Task requirements:
Transcribe the listing below only from the line with "Delete selected cookie with X icon" up to and including the line with "Task: Open the dialog's".
——————————
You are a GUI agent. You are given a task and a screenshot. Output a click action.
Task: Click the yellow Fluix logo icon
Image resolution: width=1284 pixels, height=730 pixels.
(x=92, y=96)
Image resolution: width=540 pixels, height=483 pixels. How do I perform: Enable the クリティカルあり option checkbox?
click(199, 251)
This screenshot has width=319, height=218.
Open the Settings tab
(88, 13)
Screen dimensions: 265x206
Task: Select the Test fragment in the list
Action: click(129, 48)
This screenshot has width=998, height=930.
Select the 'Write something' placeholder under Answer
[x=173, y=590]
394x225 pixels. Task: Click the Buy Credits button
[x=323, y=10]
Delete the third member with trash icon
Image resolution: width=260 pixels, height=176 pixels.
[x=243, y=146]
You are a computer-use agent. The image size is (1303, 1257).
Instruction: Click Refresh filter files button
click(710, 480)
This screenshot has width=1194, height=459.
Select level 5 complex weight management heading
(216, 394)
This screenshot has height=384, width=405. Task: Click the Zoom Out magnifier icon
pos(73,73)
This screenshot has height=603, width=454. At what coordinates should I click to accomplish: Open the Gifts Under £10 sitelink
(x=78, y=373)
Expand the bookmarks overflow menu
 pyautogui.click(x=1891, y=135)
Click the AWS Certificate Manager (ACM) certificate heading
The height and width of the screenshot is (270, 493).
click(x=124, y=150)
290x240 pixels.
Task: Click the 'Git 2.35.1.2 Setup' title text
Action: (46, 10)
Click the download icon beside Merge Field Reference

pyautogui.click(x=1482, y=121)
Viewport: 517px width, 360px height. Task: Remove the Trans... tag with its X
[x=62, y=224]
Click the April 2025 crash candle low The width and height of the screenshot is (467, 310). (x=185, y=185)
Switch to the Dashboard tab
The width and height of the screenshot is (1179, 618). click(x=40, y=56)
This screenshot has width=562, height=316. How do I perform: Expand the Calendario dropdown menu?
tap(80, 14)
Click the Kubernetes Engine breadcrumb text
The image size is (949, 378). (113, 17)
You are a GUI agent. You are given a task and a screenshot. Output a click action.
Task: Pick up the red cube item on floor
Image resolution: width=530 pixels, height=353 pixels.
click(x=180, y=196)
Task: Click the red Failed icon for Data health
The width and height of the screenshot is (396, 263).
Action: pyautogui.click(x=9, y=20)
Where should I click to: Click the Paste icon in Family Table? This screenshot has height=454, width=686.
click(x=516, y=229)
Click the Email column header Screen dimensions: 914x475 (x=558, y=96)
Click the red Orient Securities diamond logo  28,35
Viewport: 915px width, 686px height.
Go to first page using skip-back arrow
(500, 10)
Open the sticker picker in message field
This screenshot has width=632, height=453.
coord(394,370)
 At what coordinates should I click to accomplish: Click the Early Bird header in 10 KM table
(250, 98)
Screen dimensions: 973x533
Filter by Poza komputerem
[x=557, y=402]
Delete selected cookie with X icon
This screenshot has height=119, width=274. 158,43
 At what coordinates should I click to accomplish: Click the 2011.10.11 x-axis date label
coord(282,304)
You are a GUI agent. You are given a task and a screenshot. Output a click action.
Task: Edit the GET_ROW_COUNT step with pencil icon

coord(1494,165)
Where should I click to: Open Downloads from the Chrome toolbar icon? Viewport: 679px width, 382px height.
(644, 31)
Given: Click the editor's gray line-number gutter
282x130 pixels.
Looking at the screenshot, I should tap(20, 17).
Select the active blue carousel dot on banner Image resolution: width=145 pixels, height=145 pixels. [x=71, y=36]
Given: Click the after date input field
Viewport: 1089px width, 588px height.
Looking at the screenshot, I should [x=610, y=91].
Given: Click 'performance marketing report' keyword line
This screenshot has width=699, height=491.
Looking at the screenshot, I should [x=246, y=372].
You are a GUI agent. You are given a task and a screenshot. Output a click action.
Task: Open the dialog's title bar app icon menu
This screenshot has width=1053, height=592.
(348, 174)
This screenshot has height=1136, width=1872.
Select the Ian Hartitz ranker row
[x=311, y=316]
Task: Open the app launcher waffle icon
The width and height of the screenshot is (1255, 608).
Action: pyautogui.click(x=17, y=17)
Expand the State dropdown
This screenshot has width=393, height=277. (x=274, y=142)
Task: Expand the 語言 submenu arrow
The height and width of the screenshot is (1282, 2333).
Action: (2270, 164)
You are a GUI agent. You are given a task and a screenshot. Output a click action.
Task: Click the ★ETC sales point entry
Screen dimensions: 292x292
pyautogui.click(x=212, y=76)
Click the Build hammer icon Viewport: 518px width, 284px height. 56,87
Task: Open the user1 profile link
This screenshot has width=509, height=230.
——————————
Response area:
Delete selected cookie with X icon
This screenshot has height=119, width=274. 158,43
 At what coordinates should I click to accomplish: Click the 2011.10.11 x-axis date label
coord(282,304)
You are a GUI agent. You are given a task and a screenshot. Output a click action.
Task: Edit the GET_ROW_COUNT step with pencil icon

coord(1494,165)
Where should I click to: Open Downloads from the Chrome toolbar icon? Viewport: 679px width, 382px height.
(644, 31)
Given: Click the editor's gray line-number gutter
282x130 pixels.
Looking at the screenshot, I should tap(20, 17).
Select the active blue carousel dot on banner Image resolution: width=145 pixels, height=145 pixels. [x=71, y=36]
Given: Click the after date input field
Viewport: 1089px width, 588px height.
Looking at the screenshot, I should [x=610, y=91].
Given: Click 'performance marketing report' keyword line
This screenshot has width=699, height=491.
Looking at the screenshot, I should [x=246, y=372].
You are a GUI agent. You are given a task and a screenshot. Output a click action.
Task: Open the dialog's title bar app icon menu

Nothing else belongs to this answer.